2.-Regreso de Zelaya con condiciones: esta tesis la deslizó discretamente Leonel Fernández el día de la reunión presidencial en Nicaragua. Se entiende que Zelaya regresaría a Honduras comprometiéndose a no reformar la constitución, no buscar extender su mandato, no perseguir a los golpistas y mantener en sus cargos a los militares involucrados. Para lograr esto, no solo se requeriría el compromiso de Zelaya, sino también que Micheletti y su gente depongan su actitud. Esta posibilidad dejaría descontenta a mucha gente, dentro y fuera de Honduras y requeriría de una persona o institución con la suficiente "auctoritas" para imponer esta salida. Valga decir que ni la OEA ni Insulza, ni Chávez tienen ese poder de influir lo suficiente para imponer la decisión.
3.-Adelanto de elecciones: parece que esta es la salida salomónica que sería apoyada dentro (por los golpistas) y fuera de Honduras por los países que de verdad cuentan en esto, es decir, EEUU, Brasil, Chile y la UE (con España con mayor voz que el resto, por vinculaciones históricas). Lo demás será grito de calle, acto de masa y habladuría de tertulias. Las elecciones ya estaban planteadas para noviembre y la sucesión para enero. En esta propuesta, se adelantarían las elecciones sin regreso de Zelaya y el proceso electoral tendría que estar supervisado por la comunidad internacional. Esta es la propuesta que llevará a la mesa el gobierno de Micheletti y se baraja la posibilidad, según algunos opinadores hondureños, de que el proceso electoral se lleve a cabo los ultimos días de agosto. Tanta fuerza ha tomado en las últimas horas esta propuesta, que ya Micheletti se atrevió a decirla publicamente y Zelaya también se ha adelantado al tema diciendo que cualquier proceso electoral que se haga en las actuales circunstancias sería "ilegítimo".
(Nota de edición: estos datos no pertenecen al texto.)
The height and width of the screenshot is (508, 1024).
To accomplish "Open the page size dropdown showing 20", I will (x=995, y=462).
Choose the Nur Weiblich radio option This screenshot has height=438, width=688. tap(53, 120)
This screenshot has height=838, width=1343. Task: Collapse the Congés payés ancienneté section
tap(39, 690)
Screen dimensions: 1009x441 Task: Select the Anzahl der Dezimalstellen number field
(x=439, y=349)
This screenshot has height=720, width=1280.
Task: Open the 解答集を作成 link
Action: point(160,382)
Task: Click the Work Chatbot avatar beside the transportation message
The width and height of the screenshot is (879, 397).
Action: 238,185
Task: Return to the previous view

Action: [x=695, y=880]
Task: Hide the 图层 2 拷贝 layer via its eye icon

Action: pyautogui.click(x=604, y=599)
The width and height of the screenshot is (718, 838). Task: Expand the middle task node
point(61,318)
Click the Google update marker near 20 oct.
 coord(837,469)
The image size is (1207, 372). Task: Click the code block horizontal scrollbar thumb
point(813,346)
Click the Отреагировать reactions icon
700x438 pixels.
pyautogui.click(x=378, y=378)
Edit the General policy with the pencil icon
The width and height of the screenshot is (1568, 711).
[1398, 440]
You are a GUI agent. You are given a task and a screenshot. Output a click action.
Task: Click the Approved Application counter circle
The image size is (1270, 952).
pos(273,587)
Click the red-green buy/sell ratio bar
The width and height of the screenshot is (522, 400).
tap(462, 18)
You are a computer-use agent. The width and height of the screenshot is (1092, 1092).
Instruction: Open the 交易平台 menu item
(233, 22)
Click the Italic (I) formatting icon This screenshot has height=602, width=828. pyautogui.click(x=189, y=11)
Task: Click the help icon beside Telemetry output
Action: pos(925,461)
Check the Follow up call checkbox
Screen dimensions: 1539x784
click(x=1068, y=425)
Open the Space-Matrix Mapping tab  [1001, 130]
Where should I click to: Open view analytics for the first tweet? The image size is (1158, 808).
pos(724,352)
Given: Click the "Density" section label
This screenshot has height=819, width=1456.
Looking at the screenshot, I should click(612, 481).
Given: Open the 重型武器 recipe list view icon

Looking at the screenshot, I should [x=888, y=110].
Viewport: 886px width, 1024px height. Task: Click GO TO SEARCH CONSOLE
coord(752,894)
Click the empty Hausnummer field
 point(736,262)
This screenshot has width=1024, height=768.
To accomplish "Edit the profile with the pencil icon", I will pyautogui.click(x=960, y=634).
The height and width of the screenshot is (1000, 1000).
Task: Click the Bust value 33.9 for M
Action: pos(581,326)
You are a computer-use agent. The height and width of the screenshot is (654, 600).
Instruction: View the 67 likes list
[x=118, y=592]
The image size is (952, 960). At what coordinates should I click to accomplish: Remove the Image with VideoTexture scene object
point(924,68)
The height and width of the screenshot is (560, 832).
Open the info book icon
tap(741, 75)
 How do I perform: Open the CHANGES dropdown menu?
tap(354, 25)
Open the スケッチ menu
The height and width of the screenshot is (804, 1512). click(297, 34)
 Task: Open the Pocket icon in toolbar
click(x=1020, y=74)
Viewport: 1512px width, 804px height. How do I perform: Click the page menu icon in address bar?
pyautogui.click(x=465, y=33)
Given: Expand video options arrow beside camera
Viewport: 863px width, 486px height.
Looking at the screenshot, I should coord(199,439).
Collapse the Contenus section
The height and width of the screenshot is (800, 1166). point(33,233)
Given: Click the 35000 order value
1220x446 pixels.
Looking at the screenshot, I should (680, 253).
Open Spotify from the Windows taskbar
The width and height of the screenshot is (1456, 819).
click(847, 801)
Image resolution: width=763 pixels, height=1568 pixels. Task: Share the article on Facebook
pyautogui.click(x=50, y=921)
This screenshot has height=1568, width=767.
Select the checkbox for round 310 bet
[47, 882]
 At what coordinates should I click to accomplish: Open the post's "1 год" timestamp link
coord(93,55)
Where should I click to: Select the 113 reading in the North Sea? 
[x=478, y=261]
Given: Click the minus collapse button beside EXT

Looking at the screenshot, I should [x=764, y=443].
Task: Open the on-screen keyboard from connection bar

4.-Renuncia de Zelaya: esto destrancaría el juego, pero el depuesto presidente no ha mostrado en lo absoluto la intención de renunciar. Sin embargo, algunos hechos podrían obligarlo. Si continúan las detenciones de dirigentes de su gobierno involucrados en hechos de corrupción (como el caso de su sobrino político Marcelo Chimirri, acusado desde EEUU por recibir sobornos en su caracter de directivo de Hondutel, ente regulador de las telecomunicaciones en ese país), si siguen apareciendo muestras fehacientes del intervencionismo chavista en ese país, si se comprueban los gastos suntuosos hechos por Zelaya, si las pocas personas que de forma increiblemente desorganizadas y poco entusiastas han salido discretamente a la calle a reclamar su retorno se regresan a casa, no le quedará mas remedio que desistir de regresar o renunciar. Ya lo decía la prensa española: mientras Mel anda de cámara en cámara fuera de su país, poco a poco sus compatriotas se olvidan de él.
Sin embargo, sigue en el aire la pregunta con la que inicié esta serie de articulos sobre el caso: ¿Que pasa si el nuevo gobierno de Honduras se mantiene pese a todo? ¿Quien puede contra ellos? Parece que nadie...


1 comentarios:
Parece que Chávez tiene miedo de que se destape una olla bien fea en Honduras, ligándolo a él y su gobierno a una red de narcotráfico.
Ahí sí estaría condenado, dicen que la vaina puede ser peor que la computadora de Raúl Reyes.